Just how lazy are we? I'll bet when housewives first started bugging their husbands for one of those new-fangled "labor-saving" device like a washing machine or vacuum cleaner or ice box back at the turn of the last century, traditionalists wondered if their women were just getting lazy.
And in the mid-1950s, not having to even get up to change the TV channel thanks to the "clicker" TV remote control transformed us into couch vegetables.
It'd therefore be no surprise if the whole idea of a more completely automated home might not complete our inert evolution and turn us into the obese hover chair-riding, Big Gulp-sipping automation-dependent Axiom population in Wall-E.
The folks who built out the Savant Residential Experience Center at 561 Broadway in Manhattan think advanced home automation is a good labor-saving device-like thing. At a tour for journalists last week, Dave Pedigo, CEDIA's senior director of technology, presented a Top 10 Emerging Trends and Technologies presentation.
Monday I enumerated you numbers 10 thru 8. Yesterday, I delivered 7 thru 4. Today, I give you my version of Savant's top three trends of how your home will become smarter.
3. Tablet computing.
As I noted Monday, what is most mind-boggling about the Savant Residential Experience Center is the number of iPads embedded in room walls, acting as control centers.
But there's no denying that for most smarter homes, tablets, especially iPads, are replacing many remote controls. Nearly all major A/V component makers make apps designed to control their gear. And many in the custom A/V installation world, including Savant, no longer force you to buy expensive custom touch panels in favor of cheaper iPad apps, since the odds are increasing that you'll have one.
But iPad as smart home control may become even a bigger deal now iOS 6 will bring Siri to the iPad. Bet on A/V component remote control app makers will take advantage of this new Siri/iPad combo.
2. Cloud
On shelves lining walls or insides of cabinets you stand and store old vinyl records, CDs, video cassettes, DVDs, Blu-ray discs, maybe even audio cassettes and laserdiscs.
In a smart home, consider these gone.
More and more media is being moved to the cloud, accessed by your TV or other A/V gear via the Internet. It's already happening - YouTube, Netflix, Hulu, Vudu, CinemaNow, et al, as well as personal storage on Apple's iCloud and Microsoft's SkyDrive, Google Drive, et al, accessible via a tablet, connected Blu-ray player, media streamer, or connected TV.
Even the Blu-ray group (i.e. the Hollywood studios) as preparing for content life in the sky with its UltraViolet program - buy a Blu-ray disc, get a free version of the movie to access from the cloud. Eventually, they and we will realize we don't really need the Blu-ray copy in the same way we don't need an MP3 player now that we have a smartphone.

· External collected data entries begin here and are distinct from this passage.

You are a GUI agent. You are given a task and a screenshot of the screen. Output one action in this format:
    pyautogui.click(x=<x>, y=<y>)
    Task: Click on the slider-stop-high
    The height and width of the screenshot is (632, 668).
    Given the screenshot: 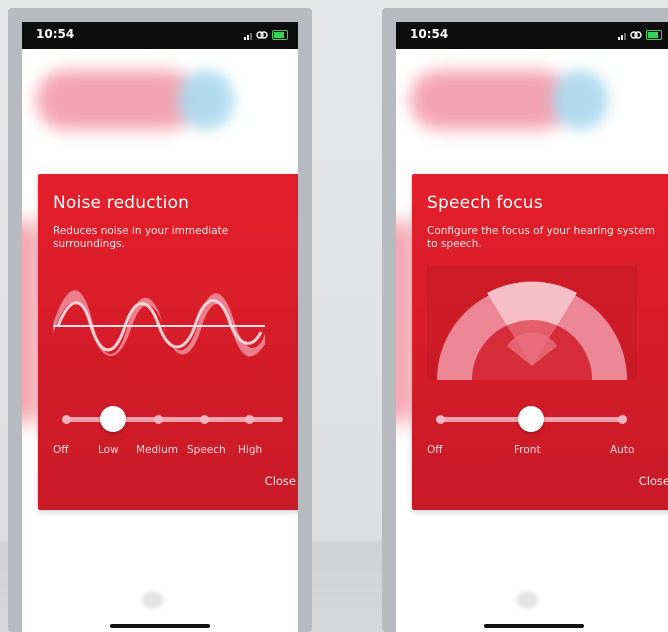 What is the action you would take?
    pyautogui.click(x=250, y=420)
    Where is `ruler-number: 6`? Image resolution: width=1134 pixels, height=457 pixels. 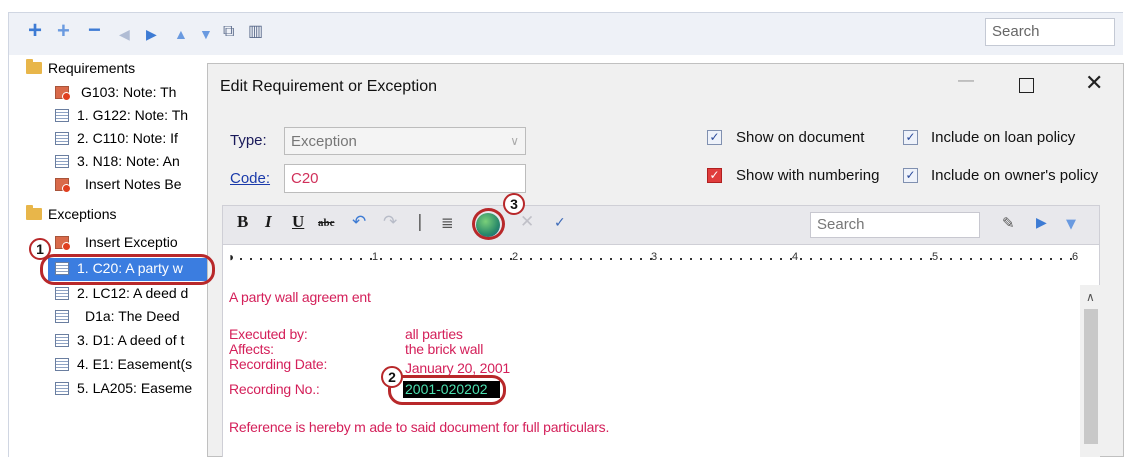 ruler-number: 6 is located at coordinates (1076, 257).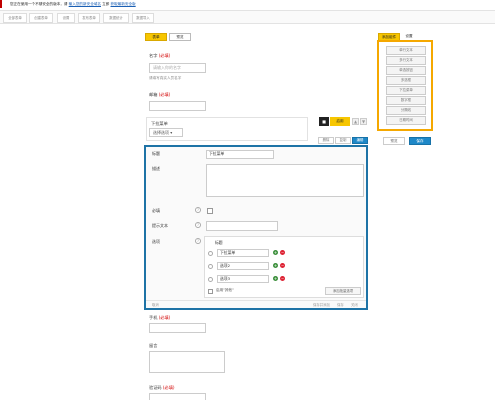 Image resolution: width=495 pixels, height=400 pixels. I want to click on editor-footer, so click(256, 304).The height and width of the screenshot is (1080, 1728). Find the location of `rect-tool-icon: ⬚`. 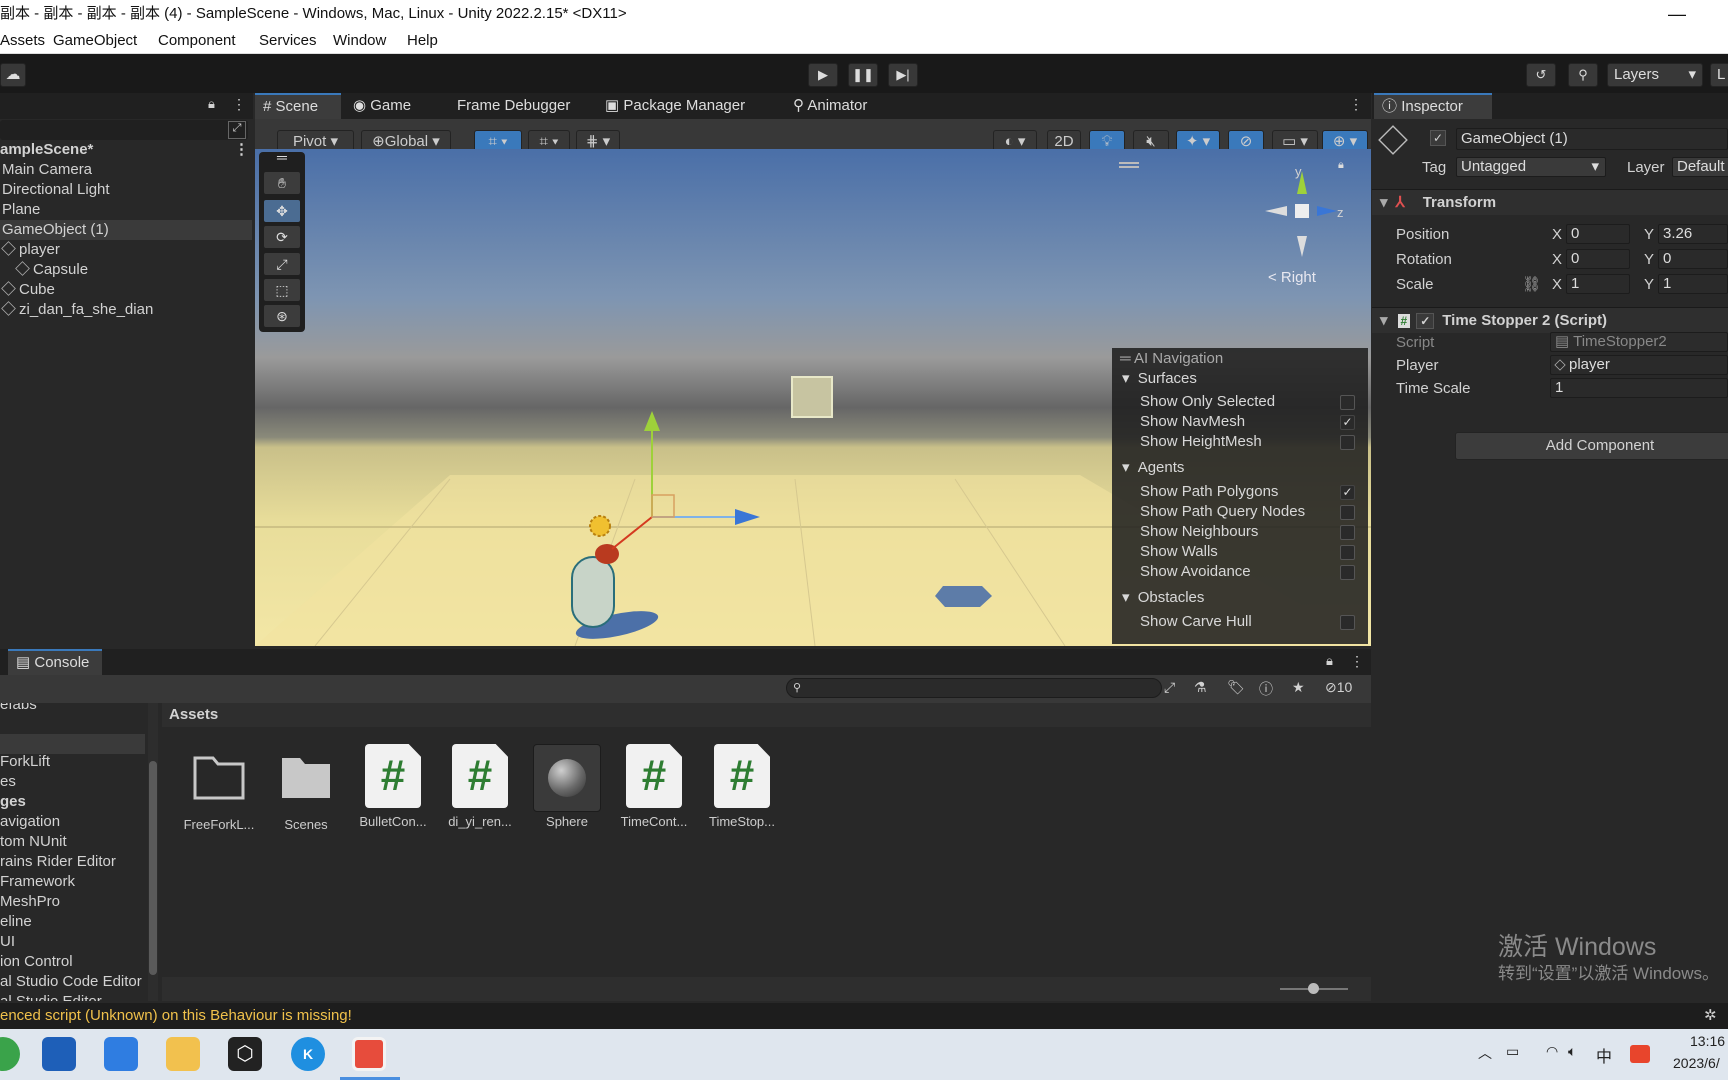

rect-tool-icon: ⬚ is located at coordinates (282, 290).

But Savant says even the home PC is toast. Between storing or accessing content in the cloud and an iPad on your lap, only home professionals will need an actual PC.
And the Number 1 Emerging Trend and Technology:
1. The intuitive home.
As I intimated on Monday, your house will eventually become smart enough to think for itself and for you.

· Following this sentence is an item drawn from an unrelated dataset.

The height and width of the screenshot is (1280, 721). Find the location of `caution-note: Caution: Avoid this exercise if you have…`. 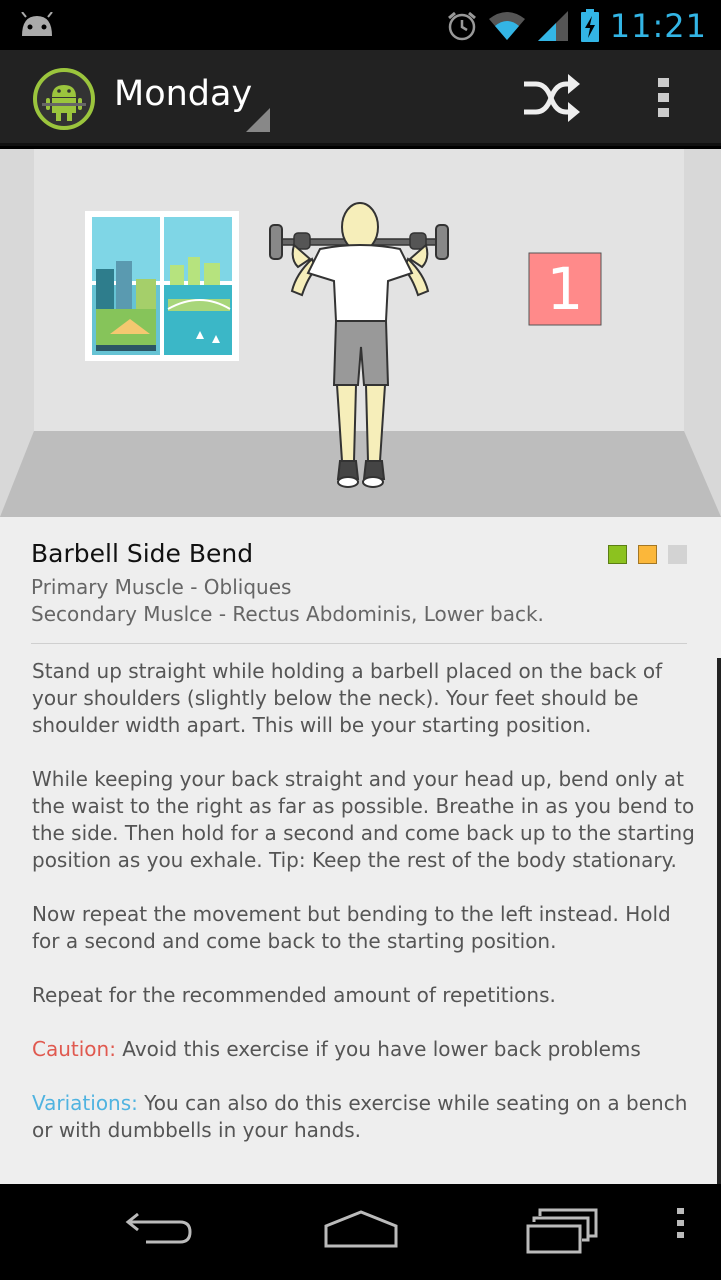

But why does my house making decisions for me conjure visions of SkyNet?
In addition to figuring out how to allot power resources to keep your energy bill under budget, your house may be able to sense when you're not home and close the shades and make sure the doors and windows are locked, or sense when you're coming home and turn on the heat or air conditioner, or it'll sense you've gone to the bathroom and automatically release the necessary aromatics, or it'll know your show is on and turns on the TV and tunes the cable box to the correct channel, or it might even ask you questions to anticipate your needs - your own disembodied Lurch.
According to Savant, smart home control system interoperability standards are being developed to make this house-as-butler dream - or Colossus: The Forbin Project nightmare - a reality.

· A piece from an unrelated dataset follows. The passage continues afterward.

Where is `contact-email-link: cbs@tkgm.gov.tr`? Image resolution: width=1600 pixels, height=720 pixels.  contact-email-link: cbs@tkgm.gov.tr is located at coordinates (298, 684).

I may be a tech reporter and geek, but I'm also a member of an older generation and naturally distrustful of too much technology. I was with Savant on this Top 10 Trends until this last intuitive home bit. Personally, no matter how smart a house can get, I think I'd like to tell it what to do, not the other way around.
But I also understand tech history, and all of these trends are quite likely to assert themselves at some point, whether I like it or not.